La décision déférée sera donc infirmée en ce qu'elle a débouté [H] [B] de sa demande de révocation de son adoption par [K] [B].

Elle sera également infirmée en ce qu'elle l'a débouté de sa demande de reprendre son nom de famille initial, soit [V], aucune circonstance ne justifiant en l'espèce que l'intéressé, désormais délié de sa filiation adoptive, soit tenu de conserver le nom de l'adoptant, alors en effet qu'en application de l'article 369-1 du code civil, la révocation fait cesser pour l'avenir tous les effets de l'adoption, à l'exception seulement de l'éventuelle modification des prénoms.

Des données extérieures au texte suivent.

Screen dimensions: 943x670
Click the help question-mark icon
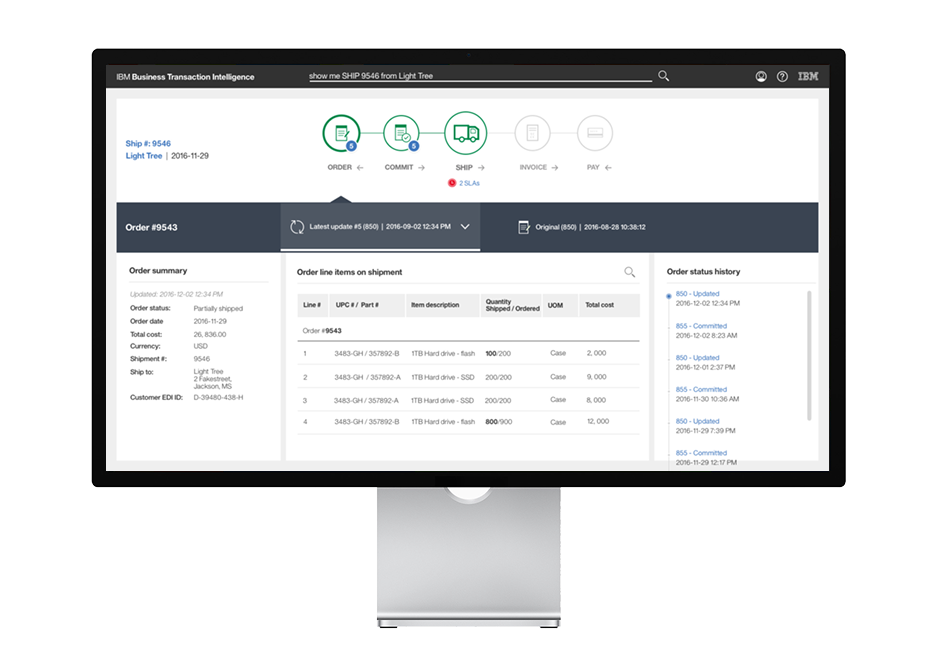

Enfin, la nature du litige justifie que chacune des parties conserve la charge de ses propres frais irrépétibles ainsi que de ses dépens de première instance et d'appel.

PAR CES MOTIFS,

La cour,

Statuant contradictoirement et en dernier ressort :

- infirme le jugement en toutes ses dispositions;

- statuant à nouveau et y ajoutant :

* ordonne la révocation de l'adoption simple prononcée par jugement du tribunal de grande instance d'Alençon en date du 6 mai 2019 de M. [H] [X] [V], né le [Date naissance 3] 1994 à [Localité 8] (Eure-et-Loir), par M. [K] [B], né le [Date naissance 4] 1970 à [Localité 6] (Puy-de-Dôme);

* ordonne que l'ex-adopté reprendra son nom de famille initial, soit [V];

* ordonne la transcription de la présente décision sur les registres de l'état civil de la mairie de [Localité 8] qui, à cette fin, se verra transmettre par les soins du greffe une copie du dispositif seulement du présent arrêt et ce, conformément aux dispositions de l'article 1056 dernier alinéa du code de procédure civile;

* déboute les parties de toutes autres demandes, y compris de leurs demandes au titre de l'article 700 du code de procédure civile;

* laisse à chaque partie la charge définitive de ses propres dépens de première instance et d'appel.